Os especialistas ainda citam assuntos que estão inquietando o mundo e que não poderão deixar de ser abordados na cúpula, como o embate entre Rússia e Ucrânia; a retomada da economia mundial pós-pandemia da Covid-19; as correntes tensões entre Estados Unidos e China; os rumores de que a União Africana não teria sido convidada para a cúpula mesmo após declarações do ano passado sugerirem o convite e os mais novos acordos comerciais entre China e Rússia, que inauguram mudanças significativas no comércio exterior.
Desentendimentos internacionais
Professor de relações internacionais da ESPM e especialista em Ásia, Alexandre Uehara observa que o mundo tem passado por diversas dificuldades e o afastamento observado entre países importantes, como Rússia, China, Índia e Estados Unidos, é um ponto de atenção. “A ausência de Xi Jinping mostra que estamos nos afastando daquele ideal de globalização, de integração que se tinha até o começo desse século. Há uns 10 anos, ainda se falava muito de integração, que as fronteiras iriam cair e que o mundo convergiria a uma posição mais comum de interesses. E, infelizmente, nos últimos anos o que a gente percebe é que não é bem isso. A rivalidade tem aumentado bastante. Quando olhamos com mais detalhe, os interesses políticos e econômicos nem sempre são convergentes. Então, o que mostra essa ausência agora do Xi Jinping é também essa nova realidade do mundo que a gente está vivendo. Essas posições de interesses não sendo tão convergentes como eram no passado, geram tensões ao ponto de haver ausências em reuniões como essa que é do G20″, sinaliza.

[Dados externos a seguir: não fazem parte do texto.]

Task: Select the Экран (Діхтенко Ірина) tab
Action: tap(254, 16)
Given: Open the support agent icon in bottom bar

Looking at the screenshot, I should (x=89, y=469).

As ausências de Xi Jinping e Putin tornam esta edição do G20 “dispersa”, avalia o economista e Doutor em Relações Internacionais, Igor Lucena. Ele acredita que a Índia irá aproveitar o evento para focar o encontro no Sul Global e tentar dar mais protagonismo para sua visão de mundo. Ele também indica que esse será o primeiro evento após a expansão do Brics, com a presença dos novos membros. “Vamos ter todos os membros do antigo G7 de um lado da mesa e parte dos membros estendidos do Brics do outro. São grupos que, para a visão dos países mais ricos, estão sendo antagônicos. A visão do mundo desenvolvido é de que essas nações formam um bloco, sob a liderança da China, com governos majoritariamente autoritários (com exceção de Brasil e Índia), que querem fazer uma subversão da ordem internacional. Vai ser um momento com capacidade de aparar arestas”, indica.
Ele ainda aponta que devem ser delimitados acordos para defesa de novos combates e ressurreições a golpes militares na África e embates diplomáticos entre a China e a Índia são esperados. Segundo Lucena, não aparenta ser um encontro fácil. “A Índia vai tentar impor a sua visão de mundo, se colocar como uma voz no Sul Global. Mas, ao mesmo tempo, ela tenta entender qual vai ser a modalidade global. Para o país, não há um grande vencedor hoje, mas ela entende que existe um movimento de uma nova Guerra Fria e usa para si própria benefícios de acordos com todas as nações. A Índia está sentada entre dois polos esperando o que de fato vai acontecer com a nova ordem mundial. Mas quer ser um player importante que participe das decisões”, classifica. O encontro vai até o domingo, 10. A presidência rotativa do Brasil no G20 vai até o fim de 2024, quando uma nova cúpula será realizada no Brasil. O evento está previsto para 18 e 19 de novembro do próximo ano, no Rio de Janeiro.